This may be a fair reading of what the FCC order said but not of the Massachusetts agreement.   The agreement says that the issue of whether ISP calls are “Local Traffic on which reciprocal compensation must be paid pursuant to the 1996 Act” is pending at the FCC;  that the answer of the FCC or a court will determine the issue;  and if the FCC or court says yes, then such calls “will be compensated as Local Traffic under this agreement.”   The negative-that otherwise the agreement will not require such compensation-is clearly implied.

Quite possibly, a court might also deem “reasonable” a reading of section that favored Global NAPs. For example, one might read the section's “or court” reference as calling for a “final” decision or resolution and mean by “final” one no longer subject to direct review-although the agreement has no such express language.   Or Global NAPs could point to obvious unraveling problems in the event that the D.C. Circuit later concludes that ISP calls must be treated as falling within section 251.

Like courts, agencies-faced with cloudy contract language and a contingency that the parties may not have fully thought through-must do the best they can.   Here, DTE's decision can be squared with the language of section and no linguistic solution offered by Global NAPs is more obviously correct.   The history and timing also suggest that the parties were focusing on the FCC docket in question when they framed the language referring to an FCC decision.

Nor does DTE's outcome hint at unfairness.   Whether or not Global NAPs engaged in deliberate arbitrage, the result it seeks in this case is simply to continue to obtain reciprocal compensation past the date when the FCC ruled that it was not due under the statute.   Section made such a ruling controlling under the 1998 agreement as well.   Even if DTE had never spoken to the issue, this would likely be the better reading.

In the final two paragraphs of its opening brief, Global NAPs notes the district court's statement that the agreement is “arguably susceptible to more than one meaning” and the fact that the district court (as we do) took account of historical context, as well as language, in construing the agreement.   Then it says tersely that Global NAPs should have been afforded an opportunity for discovery and an evidentiary hearing.

Ambiguity does open the way for extrinsic evidence;  many courts are even more welcoming.  Nat'l Tax Inst. v. Topnotch at Stowe Resort & Spa, 388 F.3d 15, 20 (1st Cir.2004);  Baybank v. Vt. Nat'l Bank, 118 F.3d 30, 33 (1st Cir.1997).   But Global NAPs apparently never asked DTE for an opportunity to introduce other extrinsic evidence and, even on appeal, points to nothing that it would offer at such a hearing or could likely unearth in discovery.

In theory, Global NAPs' negotiation of the crucial language in the Rhode Island and companion agreements could have generated correspondence with Verizon or recollected discussions favorable to Global NAPs.
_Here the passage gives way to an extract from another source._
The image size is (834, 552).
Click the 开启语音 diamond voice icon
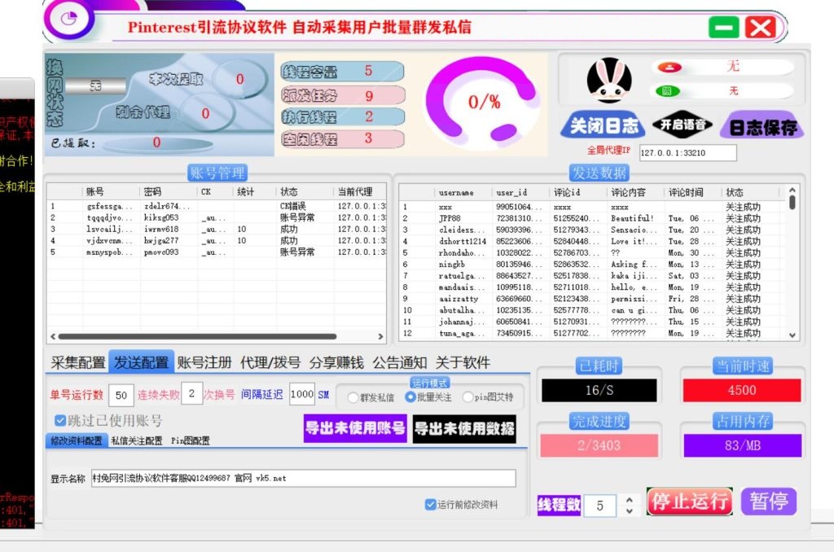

If so, one would expect that Global NAPs would long since have proffered such materials to DTE or explained why such materials were likely to exist but required discovery to wrest them from others.   It has not done so.



1.   Pub.L. No. 104-104, 110 Stat. 56 (codified as amended in scattered sections of 47 U.S.C. (2000)).  The background and general operation of that statute have been set forth in several of our recent decisions, e.g., WorldNet Telecomms., Inc. v. P.R. Tel. Co., 497 F.3d 1, 3 (1st Cir.2007);  Global NAPs, Inc. v. Verizon New England, Inc., 444 F.3d 59, 61-65 (1st Cir.2006).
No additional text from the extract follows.